**What you need to do:**
After finding the line with "2010 - 2019 (4) (872, 819)" in the entries below, retype exactly each line from there through the line with "Duraspace (489, 2540)", including that final line.

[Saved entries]
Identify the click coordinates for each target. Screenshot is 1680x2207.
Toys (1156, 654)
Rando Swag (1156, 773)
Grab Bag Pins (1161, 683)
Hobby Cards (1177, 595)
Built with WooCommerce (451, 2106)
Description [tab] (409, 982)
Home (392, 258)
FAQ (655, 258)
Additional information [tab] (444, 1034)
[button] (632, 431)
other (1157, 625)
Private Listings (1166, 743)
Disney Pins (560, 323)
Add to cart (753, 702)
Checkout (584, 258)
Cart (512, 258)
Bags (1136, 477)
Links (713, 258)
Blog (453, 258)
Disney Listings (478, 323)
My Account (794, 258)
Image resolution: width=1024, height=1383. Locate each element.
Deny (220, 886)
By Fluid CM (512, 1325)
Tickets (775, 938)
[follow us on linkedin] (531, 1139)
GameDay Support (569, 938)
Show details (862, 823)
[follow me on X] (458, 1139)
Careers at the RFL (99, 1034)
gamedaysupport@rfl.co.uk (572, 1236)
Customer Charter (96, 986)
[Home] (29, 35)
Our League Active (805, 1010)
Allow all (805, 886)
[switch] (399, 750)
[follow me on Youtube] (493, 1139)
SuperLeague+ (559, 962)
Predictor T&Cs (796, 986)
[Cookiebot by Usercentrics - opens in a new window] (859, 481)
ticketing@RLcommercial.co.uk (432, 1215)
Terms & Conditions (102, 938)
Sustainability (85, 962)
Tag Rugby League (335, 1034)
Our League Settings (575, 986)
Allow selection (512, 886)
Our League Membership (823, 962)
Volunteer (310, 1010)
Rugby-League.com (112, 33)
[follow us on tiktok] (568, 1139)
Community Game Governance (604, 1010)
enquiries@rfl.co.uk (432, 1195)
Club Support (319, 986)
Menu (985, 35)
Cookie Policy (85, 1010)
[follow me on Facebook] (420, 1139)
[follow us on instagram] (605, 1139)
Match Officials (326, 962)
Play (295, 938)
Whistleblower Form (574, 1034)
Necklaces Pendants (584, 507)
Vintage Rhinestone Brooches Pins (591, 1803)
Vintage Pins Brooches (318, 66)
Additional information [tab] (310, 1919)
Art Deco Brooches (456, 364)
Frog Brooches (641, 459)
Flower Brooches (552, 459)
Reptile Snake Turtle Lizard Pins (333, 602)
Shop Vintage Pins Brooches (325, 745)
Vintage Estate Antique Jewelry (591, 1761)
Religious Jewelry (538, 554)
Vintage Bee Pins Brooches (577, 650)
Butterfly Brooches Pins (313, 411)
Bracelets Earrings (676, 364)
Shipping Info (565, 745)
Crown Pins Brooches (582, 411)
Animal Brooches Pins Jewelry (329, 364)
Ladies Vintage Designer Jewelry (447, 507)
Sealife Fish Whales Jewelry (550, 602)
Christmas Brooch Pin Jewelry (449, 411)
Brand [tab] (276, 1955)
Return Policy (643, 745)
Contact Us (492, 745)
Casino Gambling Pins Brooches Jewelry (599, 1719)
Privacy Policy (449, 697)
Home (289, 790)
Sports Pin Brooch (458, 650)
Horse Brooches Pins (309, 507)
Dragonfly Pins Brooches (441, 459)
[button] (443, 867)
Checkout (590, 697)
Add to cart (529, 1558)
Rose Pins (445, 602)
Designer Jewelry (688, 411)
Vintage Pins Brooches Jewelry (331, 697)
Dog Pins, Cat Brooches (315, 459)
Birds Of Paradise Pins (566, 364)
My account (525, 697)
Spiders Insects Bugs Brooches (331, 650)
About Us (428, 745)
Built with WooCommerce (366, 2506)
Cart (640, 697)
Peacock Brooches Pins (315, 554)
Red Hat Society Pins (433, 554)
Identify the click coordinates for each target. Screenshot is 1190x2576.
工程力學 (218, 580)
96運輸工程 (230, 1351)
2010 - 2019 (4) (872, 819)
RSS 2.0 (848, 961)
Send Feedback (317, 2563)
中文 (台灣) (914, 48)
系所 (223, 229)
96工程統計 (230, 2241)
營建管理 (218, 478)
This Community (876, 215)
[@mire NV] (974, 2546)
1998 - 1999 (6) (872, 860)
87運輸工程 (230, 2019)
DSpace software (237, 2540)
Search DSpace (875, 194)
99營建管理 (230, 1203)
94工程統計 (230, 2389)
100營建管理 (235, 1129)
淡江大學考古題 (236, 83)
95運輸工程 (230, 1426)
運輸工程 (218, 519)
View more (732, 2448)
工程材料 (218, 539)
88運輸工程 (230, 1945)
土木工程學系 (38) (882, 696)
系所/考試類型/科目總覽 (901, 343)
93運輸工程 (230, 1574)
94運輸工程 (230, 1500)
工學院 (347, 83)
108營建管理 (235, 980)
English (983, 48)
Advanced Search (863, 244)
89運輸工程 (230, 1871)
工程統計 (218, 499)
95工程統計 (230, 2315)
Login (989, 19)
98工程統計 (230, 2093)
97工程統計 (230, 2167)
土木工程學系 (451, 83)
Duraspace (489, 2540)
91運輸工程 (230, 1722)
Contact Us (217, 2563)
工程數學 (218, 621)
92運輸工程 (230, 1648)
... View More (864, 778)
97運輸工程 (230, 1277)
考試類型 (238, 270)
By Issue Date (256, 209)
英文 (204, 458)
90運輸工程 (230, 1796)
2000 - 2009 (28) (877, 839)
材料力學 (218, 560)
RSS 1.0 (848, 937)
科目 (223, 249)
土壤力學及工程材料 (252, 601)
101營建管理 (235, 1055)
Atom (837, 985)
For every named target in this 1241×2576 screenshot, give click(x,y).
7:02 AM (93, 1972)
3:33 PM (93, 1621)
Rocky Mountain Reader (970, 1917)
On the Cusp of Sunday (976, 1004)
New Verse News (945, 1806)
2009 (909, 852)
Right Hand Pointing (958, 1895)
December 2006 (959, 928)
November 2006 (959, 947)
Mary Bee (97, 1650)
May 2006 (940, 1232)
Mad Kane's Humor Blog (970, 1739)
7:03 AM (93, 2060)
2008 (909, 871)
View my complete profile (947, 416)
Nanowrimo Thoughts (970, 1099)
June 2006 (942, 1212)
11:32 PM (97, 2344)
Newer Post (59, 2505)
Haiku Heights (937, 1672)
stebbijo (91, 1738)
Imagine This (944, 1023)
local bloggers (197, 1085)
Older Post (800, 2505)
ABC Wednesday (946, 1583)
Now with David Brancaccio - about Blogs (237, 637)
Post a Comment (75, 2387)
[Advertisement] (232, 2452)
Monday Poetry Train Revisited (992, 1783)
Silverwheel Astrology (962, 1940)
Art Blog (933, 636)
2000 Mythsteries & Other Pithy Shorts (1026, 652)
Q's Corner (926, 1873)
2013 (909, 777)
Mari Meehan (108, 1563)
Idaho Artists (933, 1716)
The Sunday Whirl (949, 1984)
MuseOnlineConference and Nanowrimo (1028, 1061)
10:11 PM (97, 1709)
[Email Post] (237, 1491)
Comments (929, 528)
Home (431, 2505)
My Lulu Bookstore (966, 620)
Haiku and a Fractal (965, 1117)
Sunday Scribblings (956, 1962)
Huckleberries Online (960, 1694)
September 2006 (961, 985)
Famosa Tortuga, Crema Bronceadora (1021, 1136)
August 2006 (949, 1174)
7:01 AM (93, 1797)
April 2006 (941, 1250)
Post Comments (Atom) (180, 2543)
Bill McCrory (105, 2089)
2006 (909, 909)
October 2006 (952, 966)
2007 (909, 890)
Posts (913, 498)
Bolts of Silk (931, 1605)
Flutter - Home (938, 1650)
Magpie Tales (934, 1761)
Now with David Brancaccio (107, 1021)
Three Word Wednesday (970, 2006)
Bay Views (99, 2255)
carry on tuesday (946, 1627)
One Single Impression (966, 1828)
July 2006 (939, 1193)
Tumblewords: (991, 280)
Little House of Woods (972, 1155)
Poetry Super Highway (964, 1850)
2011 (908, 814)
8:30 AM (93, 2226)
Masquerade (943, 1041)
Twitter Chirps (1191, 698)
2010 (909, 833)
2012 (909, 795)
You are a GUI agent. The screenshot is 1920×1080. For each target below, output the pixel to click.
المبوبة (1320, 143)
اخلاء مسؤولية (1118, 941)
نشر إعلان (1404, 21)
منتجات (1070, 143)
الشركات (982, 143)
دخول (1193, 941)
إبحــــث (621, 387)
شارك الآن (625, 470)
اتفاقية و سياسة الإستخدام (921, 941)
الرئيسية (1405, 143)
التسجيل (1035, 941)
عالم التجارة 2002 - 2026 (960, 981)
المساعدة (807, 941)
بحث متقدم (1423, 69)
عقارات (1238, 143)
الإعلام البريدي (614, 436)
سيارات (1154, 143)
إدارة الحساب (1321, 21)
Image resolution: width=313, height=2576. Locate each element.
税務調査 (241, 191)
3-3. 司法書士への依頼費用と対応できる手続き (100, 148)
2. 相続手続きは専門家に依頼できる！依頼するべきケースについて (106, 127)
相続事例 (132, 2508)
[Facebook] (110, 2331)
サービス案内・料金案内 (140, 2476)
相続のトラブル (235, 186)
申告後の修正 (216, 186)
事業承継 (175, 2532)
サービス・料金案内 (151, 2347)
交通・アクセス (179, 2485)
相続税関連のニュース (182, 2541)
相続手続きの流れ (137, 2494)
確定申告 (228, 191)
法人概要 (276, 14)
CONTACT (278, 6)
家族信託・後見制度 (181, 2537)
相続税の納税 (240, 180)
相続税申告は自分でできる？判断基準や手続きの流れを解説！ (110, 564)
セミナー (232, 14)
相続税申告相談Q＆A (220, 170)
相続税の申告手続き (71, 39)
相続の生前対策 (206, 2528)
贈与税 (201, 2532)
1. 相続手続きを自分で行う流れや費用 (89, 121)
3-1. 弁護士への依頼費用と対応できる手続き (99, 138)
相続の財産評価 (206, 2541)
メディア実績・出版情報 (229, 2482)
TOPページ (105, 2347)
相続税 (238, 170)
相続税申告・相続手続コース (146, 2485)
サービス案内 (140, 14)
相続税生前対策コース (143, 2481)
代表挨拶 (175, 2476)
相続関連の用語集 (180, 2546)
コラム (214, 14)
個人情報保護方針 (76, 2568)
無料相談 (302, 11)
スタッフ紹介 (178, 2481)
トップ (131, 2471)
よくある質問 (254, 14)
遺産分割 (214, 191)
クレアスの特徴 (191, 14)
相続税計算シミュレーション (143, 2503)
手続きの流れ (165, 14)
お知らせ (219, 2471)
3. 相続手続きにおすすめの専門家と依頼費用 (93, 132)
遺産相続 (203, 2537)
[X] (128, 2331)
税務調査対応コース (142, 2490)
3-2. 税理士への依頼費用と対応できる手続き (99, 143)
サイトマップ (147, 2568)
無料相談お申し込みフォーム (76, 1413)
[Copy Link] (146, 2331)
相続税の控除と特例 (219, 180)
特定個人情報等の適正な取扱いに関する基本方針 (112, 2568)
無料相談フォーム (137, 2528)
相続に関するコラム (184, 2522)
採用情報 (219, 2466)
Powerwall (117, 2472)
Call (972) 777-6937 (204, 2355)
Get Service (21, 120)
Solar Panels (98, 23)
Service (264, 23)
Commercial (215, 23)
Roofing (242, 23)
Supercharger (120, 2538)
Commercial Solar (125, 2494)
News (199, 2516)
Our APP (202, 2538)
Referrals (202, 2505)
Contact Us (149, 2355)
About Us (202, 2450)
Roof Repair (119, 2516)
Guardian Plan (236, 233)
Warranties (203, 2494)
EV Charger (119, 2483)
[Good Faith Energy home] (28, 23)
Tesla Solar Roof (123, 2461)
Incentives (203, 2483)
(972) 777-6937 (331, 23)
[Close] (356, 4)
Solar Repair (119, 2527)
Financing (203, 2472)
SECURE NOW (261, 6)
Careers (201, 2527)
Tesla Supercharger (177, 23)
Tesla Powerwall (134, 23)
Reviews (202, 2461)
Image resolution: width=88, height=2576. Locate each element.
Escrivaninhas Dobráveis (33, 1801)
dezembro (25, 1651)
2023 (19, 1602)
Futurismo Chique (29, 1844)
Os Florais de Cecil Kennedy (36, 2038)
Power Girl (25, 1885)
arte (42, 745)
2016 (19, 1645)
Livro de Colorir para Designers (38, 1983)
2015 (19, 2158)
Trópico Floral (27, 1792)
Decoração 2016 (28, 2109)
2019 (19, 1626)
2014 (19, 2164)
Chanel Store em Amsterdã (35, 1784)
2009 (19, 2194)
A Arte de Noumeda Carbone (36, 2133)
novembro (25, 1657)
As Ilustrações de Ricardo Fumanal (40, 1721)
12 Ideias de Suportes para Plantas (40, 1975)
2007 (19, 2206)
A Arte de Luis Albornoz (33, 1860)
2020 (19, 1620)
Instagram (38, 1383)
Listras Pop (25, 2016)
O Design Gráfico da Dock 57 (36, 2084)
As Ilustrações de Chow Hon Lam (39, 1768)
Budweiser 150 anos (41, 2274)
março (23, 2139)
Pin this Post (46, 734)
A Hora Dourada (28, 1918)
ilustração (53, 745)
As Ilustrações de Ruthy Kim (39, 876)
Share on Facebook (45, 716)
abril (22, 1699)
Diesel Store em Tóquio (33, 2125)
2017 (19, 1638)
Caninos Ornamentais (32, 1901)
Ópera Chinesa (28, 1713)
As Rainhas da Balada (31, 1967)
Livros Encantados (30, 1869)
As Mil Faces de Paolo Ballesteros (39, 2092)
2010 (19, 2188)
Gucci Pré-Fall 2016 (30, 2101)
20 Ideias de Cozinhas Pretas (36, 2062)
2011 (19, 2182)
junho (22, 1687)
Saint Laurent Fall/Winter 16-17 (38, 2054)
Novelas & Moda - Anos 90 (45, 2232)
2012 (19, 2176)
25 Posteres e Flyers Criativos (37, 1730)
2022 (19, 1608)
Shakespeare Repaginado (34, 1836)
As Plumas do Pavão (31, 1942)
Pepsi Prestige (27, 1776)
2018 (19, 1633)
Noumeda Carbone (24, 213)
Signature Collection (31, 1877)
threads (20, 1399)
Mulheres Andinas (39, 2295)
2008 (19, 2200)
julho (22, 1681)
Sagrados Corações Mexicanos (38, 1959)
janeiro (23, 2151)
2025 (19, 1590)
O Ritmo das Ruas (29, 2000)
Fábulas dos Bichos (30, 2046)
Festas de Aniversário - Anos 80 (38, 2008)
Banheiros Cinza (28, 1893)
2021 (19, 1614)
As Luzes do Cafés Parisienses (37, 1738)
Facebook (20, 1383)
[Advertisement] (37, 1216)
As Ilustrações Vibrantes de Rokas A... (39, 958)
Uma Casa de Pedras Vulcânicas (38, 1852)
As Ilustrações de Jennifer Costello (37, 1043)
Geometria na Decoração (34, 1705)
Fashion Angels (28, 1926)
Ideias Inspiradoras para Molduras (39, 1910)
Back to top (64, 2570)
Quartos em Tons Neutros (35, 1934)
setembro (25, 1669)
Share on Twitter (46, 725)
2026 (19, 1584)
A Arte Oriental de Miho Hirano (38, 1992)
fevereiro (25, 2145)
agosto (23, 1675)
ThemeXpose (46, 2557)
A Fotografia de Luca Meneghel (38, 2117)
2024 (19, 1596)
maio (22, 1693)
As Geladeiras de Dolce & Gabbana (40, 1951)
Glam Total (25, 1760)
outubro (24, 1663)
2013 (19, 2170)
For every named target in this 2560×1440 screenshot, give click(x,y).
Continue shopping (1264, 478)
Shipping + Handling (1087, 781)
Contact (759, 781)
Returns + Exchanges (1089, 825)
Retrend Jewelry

**Solution to this exercise:**
2010 - 2019 (4) (872, 819)
RSS 2.0 (848, 961)
Send Feedback (317, 2563)
中文 (台灣) (914, 48)
系所 (223, 229)
96工程統計 (230, 2241)
營建管理 (218, 478)
This Community (876, 215)
[@mire NV] (974, 2546)
1998 - 1999 (6) (872, 860)
87運輸工程 (230, 2019)
DSpace software (237, 2540)
Search DSpace (875, 194)
99營建管理 (230, 1203)
94工程統計 (230, 2389)
100營建管理 (235, 1129)
淡江大學考古題 (236, 83)
95運輸工程 (230, 1426)
運輸工程 (218, 519)
View more (732, 2448)
工程材料 (218, 539)
88運輸工程 (230, 1945)
土木工程學系 (38) (882, 696)
系所/考試類型/科目總覽 (901, 343)
93運輸工程 (230, 1574)
94運輸工程 (230, 1500)
工學院 (347, 83)
108營建管理 (235, 980)
English (983, 48)
Advanced Search (863, 244)
89運輸工程 (230, 1871)
工程統計 (218, 499)
95工程統計 (230, 2315)
Login (989, 19)
98工程統計 (230, 2093)
97工程統計 (230, 2167)
土木工程學系 (451, 83)
Duraspace (489, 2540)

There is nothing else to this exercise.